1.3 Dataset Preparation#
In this case, the dataset comes from the Kaggle taxi trip duration prediction problem. If it is not in your Byzer Deltalake
, download it first. Please remember to import it into Byzer Notebook after download.
2. The Workflow of Machine Learning#
2.1 Load the Dataset#
Please import the origin dataset into the File System
of Byzer Notebook, it will automatically generate the storage path tmp/upload
.
Use the load
Byzer Lang command as below to load this dataset.
load csv.`tmp/upload/train.csv` where delimiter=","
and header = "true"
as taxi_tour_table_train_simple;
2.2 Import the Dataset into OpenMLDB#
Install the OpenMLDB plugin in Byzer.
!plugin app add - "byzer-openmldb-3.0";
Now you can use this plugin to connect OpenMLDB. Please make sure the OpenMLDB engine has started and there is a database named db1
before you run the following code block in Byzer Notebook.

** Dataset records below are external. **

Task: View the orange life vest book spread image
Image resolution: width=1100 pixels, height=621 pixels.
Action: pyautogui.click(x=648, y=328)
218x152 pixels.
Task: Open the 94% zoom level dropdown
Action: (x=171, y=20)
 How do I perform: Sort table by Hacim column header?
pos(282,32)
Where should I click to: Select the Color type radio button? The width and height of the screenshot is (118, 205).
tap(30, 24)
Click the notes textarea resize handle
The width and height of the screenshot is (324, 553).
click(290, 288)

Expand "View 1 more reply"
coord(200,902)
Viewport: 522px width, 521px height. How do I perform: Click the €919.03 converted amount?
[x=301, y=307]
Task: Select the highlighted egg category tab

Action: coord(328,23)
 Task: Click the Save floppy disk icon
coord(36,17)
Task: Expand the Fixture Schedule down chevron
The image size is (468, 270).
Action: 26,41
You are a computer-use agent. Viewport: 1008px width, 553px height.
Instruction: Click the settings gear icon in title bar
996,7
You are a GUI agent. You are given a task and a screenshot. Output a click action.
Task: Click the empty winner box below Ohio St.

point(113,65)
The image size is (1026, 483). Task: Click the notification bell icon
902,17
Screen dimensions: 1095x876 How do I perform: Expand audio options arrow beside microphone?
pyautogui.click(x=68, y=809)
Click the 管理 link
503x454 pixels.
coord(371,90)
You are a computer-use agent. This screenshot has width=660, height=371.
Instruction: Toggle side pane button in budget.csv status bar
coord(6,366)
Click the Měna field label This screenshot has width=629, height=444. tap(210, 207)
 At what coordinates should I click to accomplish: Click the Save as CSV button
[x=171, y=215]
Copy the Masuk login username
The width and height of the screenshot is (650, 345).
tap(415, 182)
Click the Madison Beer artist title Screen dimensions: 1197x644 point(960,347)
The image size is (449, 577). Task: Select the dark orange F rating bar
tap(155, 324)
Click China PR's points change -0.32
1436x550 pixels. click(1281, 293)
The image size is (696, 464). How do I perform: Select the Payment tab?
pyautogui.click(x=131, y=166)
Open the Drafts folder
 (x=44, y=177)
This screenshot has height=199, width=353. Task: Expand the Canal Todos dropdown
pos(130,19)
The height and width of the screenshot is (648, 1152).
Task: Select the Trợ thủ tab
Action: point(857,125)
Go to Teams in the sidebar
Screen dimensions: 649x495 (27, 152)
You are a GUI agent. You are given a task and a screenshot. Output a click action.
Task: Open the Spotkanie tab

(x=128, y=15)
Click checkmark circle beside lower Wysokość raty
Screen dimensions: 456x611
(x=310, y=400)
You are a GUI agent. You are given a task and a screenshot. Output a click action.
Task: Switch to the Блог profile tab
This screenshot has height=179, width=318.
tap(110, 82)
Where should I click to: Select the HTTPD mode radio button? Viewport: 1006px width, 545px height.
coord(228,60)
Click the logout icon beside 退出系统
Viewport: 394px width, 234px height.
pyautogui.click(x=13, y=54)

run command as FeatureStoreExt.`` where
zkAddress="172.17.0.2:7527"
and `sql-0`='''
SET @@execute_mode='offline';
'''
and `sql-1`='''
SET @@job_timeout=20000000;
'''
and `sql-2`='''
CREATE TABLE t1(id string, vendor_id int, pickup_datetime timestamp, dropoff_datetime timestamp, passenger_count int, pickup_longitude double, pickup_latitude double, dropoff_longitude double, dropoff_latitude double, store_and_fwd_flag string, trip_duration int);
'''
and `sql-3`='''
LOAD DATA INFILE 'tmp/upload/train.csv'
INTO TABLE t1 options(format='csv',header=true,mode='append');
'''
and db="db1"
and action="ddl";
Note
The port number of zkAddress should correspond with the files’ IP configuration under the OpenMLDB
conf/
path.You can check the
streaming.plugin.clzznames
of the\byzer.properties.override
file, which is under the$BYZER_HOME\conf
path of Byzer, to see if thebyzer-openmldb-3.0
plugin is successfully installed. You can see the main class nametech.mlsql.plugins.openmldb.ByzerApp
after installation.If the plugin installation fail, download the
.jar
files and install it offline.
2.3 Real-time Feature Extractions#
The features developed in the OpenMLDB + LightGBM: Taxi Trip Duration Prediction Section 2.3 will be used in this demo.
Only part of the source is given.